== Your tasks ==
[a] According to the exhibition review, who co-curated the exhibition?
[b] Condense the paragraph of the exhibition review beginning "Although each of the pieces" into fewer words while retaining its main facts.
[c] Reproduce the passage of the exhibition review from "The cavernous back" to "message slowly unfolds.", swapping "concrete" for "brick".

== Exercise passage ==
“Estranged Paradise” features the work of Yang Fudong, one of the pioneers of contemporary art and the independent cinema movement in China. The acclaimed artist co-curated the exhibition, which incorporates his still photography, short films and multichannel video installations created from 1993 to the present.
The cavernous back rooms and stark concrete walls of the Berkeley Art Museum are utilized perfectly for the exhibition — large dark rooms allow for an immersive and powerful experience with the multichannel video pieces, and the photographs are graciously and artfully presented in the outer spaces. Small viewing stations set up on the gallery floor present Yang’s short films in a distinctive manner, blurring the line between how the museum visitor is presented film and still photography. This display style allows the short films, each around five to 10 minutes, to be regarded as one would appreciate a fine painting: by patiently standing in front of it as its message slowly unfolds.
Although each of the pieces has a different focus, the exhibition is arranged and tied together by theme rather than by chronology. The artist’s investigation of the young Chinese experience is what makes the exhibition cohesive — the motifs of opulence, confusion, aimlessness and ambition all exemplify Yang’s main focus on the tension in post-Cultural Revolution Chinese society as it tries to define itself in an “opening” world.

== Stored data ==
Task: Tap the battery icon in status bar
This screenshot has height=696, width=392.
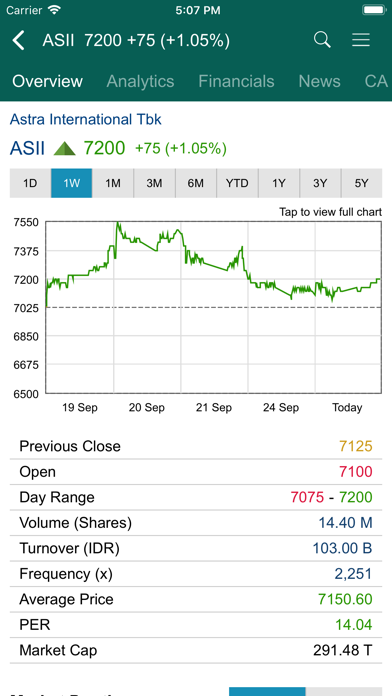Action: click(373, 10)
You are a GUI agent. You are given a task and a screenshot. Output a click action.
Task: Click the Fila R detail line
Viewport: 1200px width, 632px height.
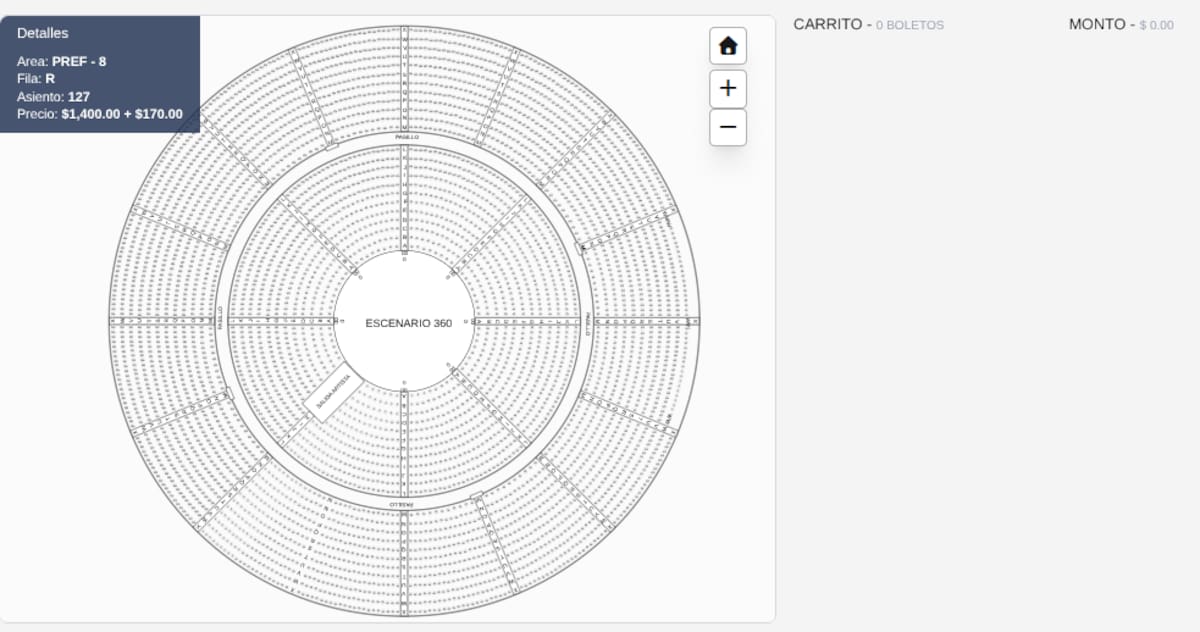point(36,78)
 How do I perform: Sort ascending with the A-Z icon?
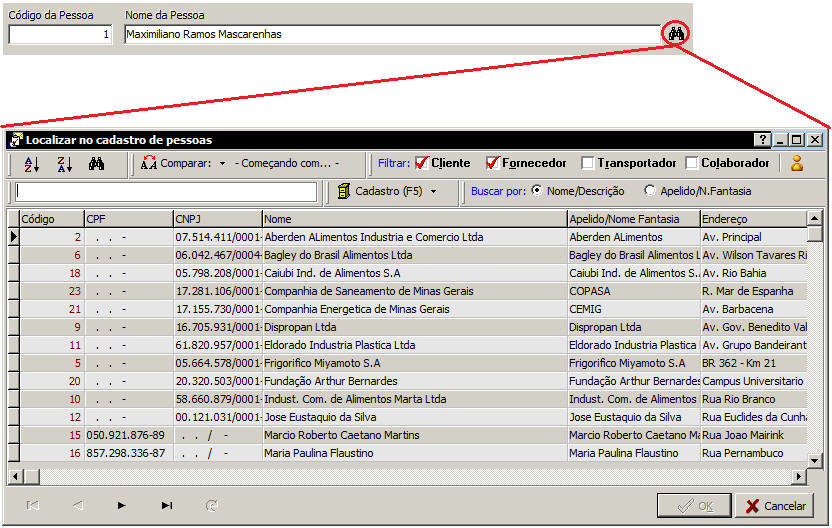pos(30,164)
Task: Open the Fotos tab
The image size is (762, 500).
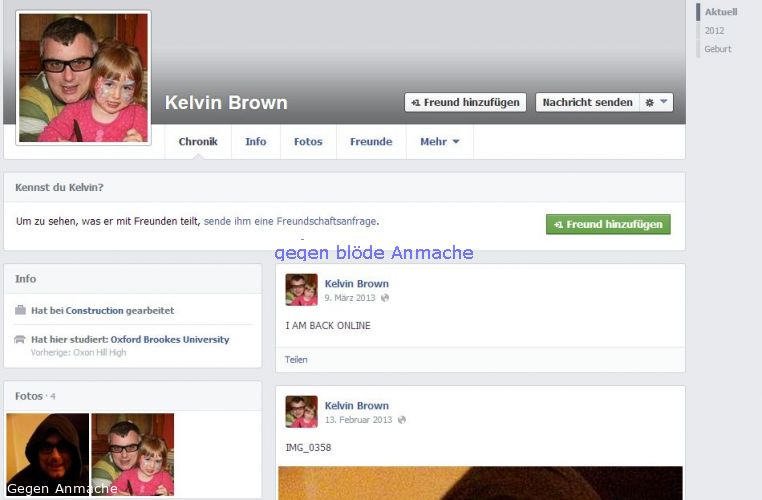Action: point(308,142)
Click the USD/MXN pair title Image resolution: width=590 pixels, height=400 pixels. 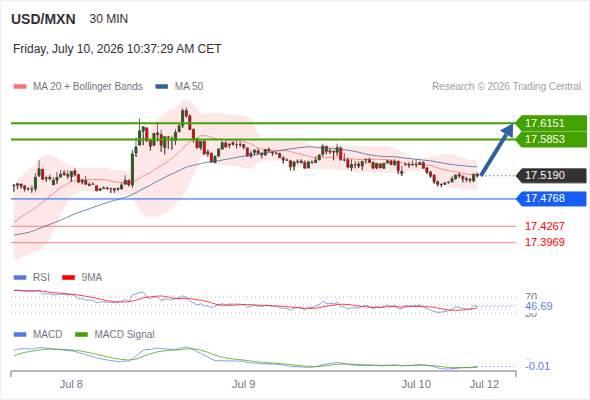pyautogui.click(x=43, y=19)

== Task-by-task answers ==
[a] Yang Fudong co-curated the exhibition.

[b] Though each piece has its own focus, the exhibition is organized by theme, not chronology. Yang's investigation of the young Chinese experience unifies it. Motifs of opulence, confusion, aimlessness and ambition reflect his focus on the tension in post-Cultural Revolution Chinese society as it tries to define itself in an "opening" world.

[c]
The cavernous back rooms and stark brick walls of the Berkeley Art Museum are utilized perfectly for the exhibition — large dark rooms allow for an immersive and powerful experience with the multichannel video pieces, and the photographs are graciously and artfully presented in the outer spaces. Small viewing stations set up on the gallery floor present Yang’s short films in a distinctive manner, blurring the line between how the museum visitor is presented film and still photography. This display style allows the short films, each around five to 10 minutes, to be regarded as one would appreciate a fine painting: by patiently standing in front of it as its message slowly unfolds.